BEGIN Records for this task

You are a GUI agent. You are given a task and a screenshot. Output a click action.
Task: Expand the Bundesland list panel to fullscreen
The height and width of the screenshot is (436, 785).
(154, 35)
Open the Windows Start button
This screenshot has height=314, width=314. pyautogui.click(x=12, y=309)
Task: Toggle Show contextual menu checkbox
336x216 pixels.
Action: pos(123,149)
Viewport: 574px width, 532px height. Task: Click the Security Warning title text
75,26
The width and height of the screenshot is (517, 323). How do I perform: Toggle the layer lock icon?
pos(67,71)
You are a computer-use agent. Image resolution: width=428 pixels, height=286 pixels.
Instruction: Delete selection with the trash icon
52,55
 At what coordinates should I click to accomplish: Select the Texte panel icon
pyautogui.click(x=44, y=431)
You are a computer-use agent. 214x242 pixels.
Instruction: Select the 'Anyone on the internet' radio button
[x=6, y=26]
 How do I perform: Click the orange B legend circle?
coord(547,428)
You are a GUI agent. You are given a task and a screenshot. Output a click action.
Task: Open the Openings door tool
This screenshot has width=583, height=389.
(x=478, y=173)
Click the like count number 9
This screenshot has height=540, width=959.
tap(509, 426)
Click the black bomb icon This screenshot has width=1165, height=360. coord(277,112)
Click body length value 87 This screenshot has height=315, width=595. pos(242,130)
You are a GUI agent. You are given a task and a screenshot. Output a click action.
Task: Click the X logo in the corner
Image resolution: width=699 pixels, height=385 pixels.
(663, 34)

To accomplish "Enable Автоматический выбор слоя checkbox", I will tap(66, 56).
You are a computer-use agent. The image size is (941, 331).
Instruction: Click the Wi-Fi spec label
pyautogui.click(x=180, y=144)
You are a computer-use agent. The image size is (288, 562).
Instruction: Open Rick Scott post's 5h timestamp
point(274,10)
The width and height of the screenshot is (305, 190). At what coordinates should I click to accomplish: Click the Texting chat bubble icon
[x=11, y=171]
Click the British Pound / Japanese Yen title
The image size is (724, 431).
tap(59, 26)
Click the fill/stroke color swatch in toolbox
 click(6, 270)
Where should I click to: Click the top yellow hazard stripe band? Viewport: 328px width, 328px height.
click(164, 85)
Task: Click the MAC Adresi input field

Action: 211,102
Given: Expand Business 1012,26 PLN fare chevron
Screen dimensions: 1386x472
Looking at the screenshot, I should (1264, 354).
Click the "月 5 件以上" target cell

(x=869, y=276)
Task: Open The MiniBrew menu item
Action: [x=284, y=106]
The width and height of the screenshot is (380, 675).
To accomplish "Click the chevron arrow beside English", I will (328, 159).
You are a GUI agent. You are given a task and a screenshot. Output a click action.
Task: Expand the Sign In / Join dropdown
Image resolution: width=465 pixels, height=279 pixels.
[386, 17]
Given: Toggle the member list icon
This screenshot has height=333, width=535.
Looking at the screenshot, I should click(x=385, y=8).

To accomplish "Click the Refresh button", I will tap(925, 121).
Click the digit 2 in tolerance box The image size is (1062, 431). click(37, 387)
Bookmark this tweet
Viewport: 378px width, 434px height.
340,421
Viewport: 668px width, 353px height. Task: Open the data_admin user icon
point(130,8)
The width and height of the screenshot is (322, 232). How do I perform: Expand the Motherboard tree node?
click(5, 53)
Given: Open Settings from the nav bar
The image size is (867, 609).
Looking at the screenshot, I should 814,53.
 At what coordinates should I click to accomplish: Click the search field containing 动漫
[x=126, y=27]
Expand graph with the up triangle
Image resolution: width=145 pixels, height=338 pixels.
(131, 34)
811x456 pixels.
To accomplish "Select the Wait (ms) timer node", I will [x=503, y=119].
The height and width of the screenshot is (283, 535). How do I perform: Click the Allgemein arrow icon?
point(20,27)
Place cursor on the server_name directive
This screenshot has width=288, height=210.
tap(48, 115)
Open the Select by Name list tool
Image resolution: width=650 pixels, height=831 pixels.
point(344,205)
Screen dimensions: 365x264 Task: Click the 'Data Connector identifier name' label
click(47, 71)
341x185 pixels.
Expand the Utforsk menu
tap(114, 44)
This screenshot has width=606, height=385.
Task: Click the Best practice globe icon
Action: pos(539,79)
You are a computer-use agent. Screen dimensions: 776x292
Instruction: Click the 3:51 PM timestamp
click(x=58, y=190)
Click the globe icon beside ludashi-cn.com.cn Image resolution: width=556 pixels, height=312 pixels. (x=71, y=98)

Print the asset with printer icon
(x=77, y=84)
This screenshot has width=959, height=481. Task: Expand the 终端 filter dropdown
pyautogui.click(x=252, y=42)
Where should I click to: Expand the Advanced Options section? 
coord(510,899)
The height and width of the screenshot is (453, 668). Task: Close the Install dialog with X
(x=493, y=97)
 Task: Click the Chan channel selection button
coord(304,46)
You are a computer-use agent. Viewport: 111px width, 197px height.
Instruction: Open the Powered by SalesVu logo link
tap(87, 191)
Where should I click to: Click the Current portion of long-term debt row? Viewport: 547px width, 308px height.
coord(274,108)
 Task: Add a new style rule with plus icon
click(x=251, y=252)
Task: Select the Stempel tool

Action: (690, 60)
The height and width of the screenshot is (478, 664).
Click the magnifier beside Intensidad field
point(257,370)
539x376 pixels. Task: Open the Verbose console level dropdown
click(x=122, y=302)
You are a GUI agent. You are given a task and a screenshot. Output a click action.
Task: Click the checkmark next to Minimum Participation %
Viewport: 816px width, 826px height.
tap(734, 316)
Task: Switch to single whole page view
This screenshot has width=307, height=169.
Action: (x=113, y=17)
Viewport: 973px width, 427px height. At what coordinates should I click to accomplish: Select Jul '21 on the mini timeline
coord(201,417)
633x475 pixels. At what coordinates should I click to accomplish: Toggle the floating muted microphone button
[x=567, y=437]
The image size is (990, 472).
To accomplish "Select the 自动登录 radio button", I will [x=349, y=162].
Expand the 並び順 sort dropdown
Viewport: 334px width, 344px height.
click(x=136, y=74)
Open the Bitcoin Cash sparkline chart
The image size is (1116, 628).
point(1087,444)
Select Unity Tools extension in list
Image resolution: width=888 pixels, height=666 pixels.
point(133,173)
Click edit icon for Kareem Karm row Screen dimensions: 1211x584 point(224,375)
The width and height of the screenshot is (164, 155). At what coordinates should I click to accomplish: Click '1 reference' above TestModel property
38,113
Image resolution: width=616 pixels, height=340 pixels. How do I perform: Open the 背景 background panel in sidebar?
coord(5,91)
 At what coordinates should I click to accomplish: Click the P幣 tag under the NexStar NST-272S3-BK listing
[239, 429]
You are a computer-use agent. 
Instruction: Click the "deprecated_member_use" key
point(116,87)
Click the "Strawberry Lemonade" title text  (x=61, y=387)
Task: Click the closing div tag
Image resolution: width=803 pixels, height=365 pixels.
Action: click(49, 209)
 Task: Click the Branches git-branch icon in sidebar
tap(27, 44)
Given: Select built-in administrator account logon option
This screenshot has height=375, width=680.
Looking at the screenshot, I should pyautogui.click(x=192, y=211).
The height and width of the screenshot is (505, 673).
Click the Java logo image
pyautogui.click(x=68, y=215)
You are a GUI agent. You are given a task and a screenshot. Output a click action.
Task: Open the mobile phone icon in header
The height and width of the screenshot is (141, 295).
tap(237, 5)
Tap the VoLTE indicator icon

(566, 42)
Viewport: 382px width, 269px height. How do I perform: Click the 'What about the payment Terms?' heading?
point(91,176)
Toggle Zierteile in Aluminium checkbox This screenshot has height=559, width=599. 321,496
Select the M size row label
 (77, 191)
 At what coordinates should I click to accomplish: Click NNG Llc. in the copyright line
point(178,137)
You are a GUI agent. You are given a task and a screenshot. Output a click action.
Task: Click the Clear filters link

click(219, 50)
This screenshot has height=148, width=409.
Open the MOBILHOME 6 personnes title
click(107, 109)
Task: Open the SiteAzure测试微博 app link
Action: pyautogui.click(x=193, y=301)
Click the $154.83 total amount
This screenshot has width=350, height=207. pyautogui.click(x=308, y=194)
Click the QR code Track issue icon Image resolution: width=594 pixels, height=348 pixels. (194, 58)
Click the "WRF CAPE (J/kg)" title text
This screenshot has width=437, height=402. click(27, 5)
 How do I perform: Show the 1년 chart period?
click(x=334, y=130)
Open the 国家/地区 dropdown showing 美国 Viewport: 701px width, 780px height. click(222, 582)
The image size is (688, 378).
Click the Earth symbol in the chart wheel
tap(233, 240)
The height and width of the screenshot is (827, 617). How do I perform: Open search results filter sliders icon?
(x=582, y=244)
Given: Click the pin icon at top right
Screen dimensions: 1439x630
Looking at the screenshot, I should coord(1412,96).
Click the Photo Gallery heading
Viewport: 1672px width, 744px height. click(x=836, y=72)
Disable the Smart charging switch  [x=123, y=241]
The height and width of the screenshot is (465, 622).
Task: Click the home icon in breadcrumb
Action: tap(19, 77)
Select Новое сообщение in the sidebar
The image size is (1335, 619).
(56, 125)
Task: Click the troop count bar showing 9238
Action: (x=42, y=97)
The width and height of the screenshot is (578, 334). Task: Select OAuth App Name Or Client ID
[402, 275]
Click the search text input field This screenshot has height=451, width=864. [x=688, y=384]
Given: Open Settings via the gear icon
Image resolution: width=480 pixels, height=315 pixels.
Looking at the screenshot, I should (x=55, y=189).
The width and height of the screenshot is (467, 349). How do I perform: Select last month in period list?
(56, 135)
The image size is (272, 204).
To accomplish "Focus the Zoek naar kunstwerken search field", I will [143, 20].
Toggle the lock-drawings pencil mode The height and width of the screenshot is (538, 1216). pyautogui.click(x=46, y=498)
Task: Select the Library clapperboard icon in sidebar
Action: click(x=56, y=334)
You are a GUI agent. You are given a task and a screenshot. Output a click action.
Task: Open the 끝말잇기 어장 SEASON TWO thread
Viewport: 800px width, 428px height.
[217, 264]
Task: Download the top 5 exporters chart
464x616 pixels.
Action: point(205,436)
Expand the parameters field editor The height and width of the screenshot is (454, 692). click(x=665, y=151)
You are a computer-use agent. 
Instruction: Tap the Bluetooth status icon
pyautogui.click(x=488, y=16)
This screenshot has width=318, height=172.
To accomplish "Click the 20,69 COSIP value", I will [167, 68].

END Records for this task

Among the entries above, how many lines include "value"? State the number and nothing else.

Answer space
2